* **Problem statement**:
What is needed is an exact copy of the lines from the one containing "You are a computer-use agent." through the last line of the records below, with no pictures.
════════════════
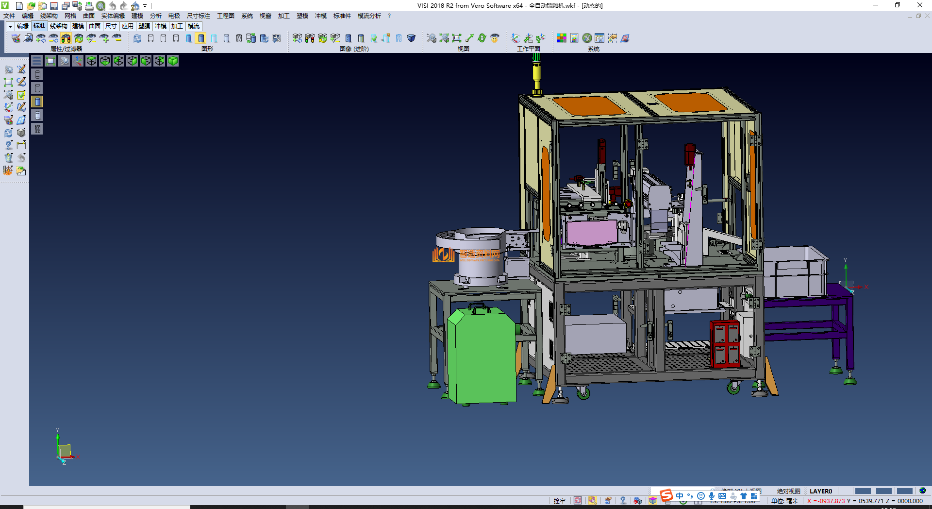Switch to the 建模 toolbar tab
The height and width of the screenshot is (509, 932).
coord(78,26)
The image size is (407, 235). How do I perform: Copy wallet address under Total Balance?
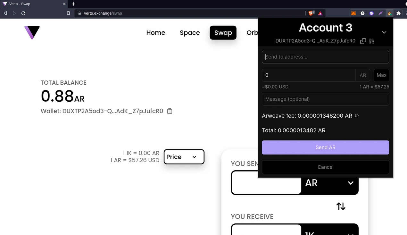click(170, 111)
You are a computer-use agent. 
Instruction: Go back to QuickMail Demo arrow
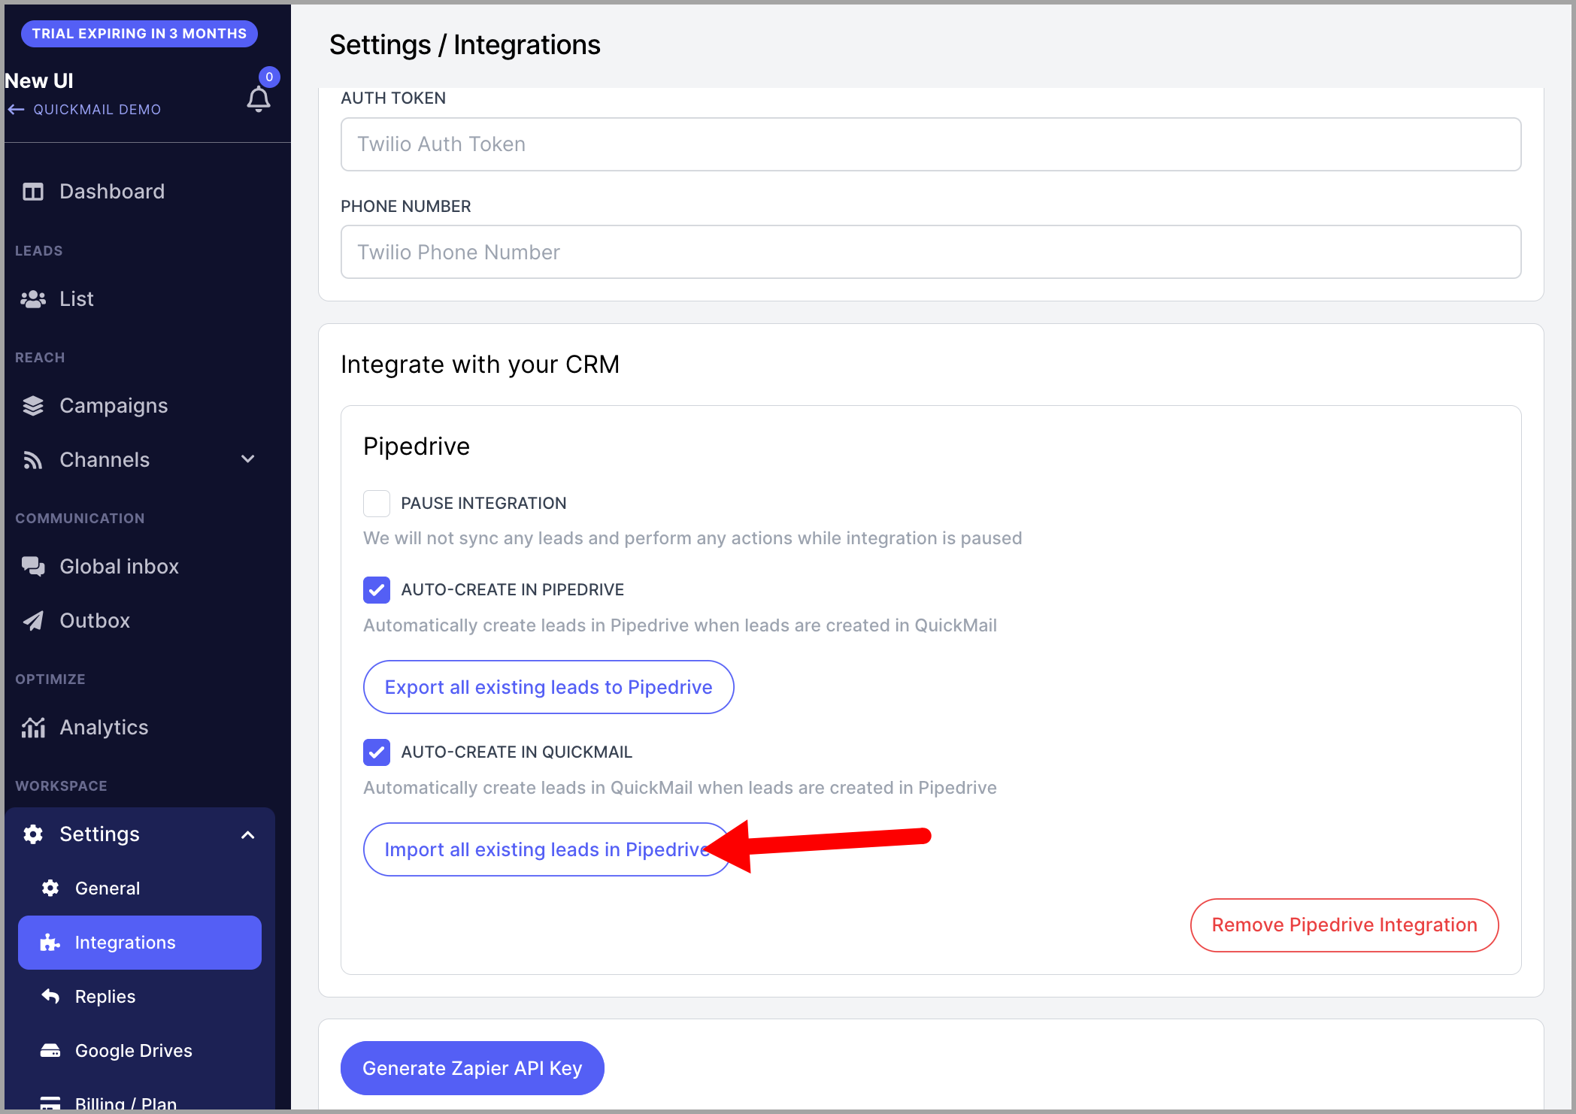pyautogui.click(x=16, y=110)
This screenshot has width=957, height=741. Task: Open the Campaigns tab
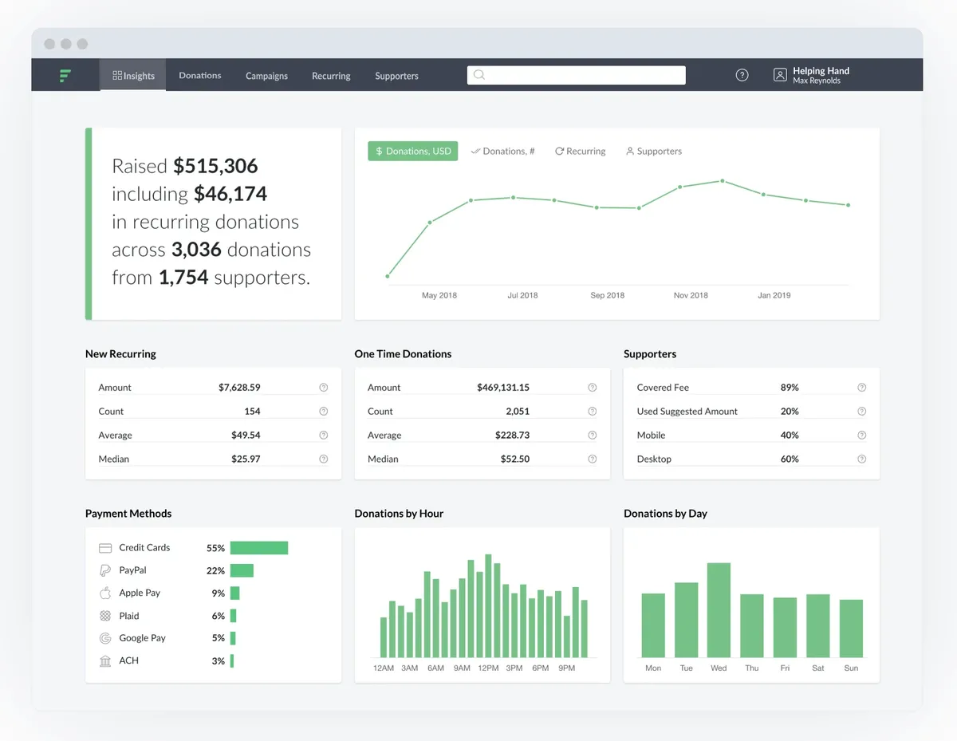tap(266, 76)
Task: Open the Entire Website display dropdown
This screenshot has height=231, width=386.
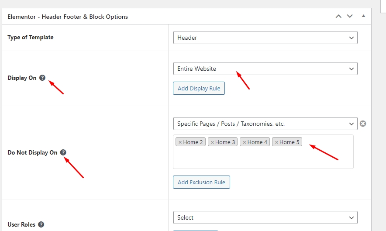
════════════════
* **Result of the task**:
You are a computer-use agent. 
Instruction: Go back to QuickMail Demo arrow
pyautogui.click(x=16, y=110)
This screenshot has width=957, height=741. Task: Open the Campaigns tab
tap(266, 76)
Task: Open the Entire Website display dropdown
This screenshot has height=231, width=386.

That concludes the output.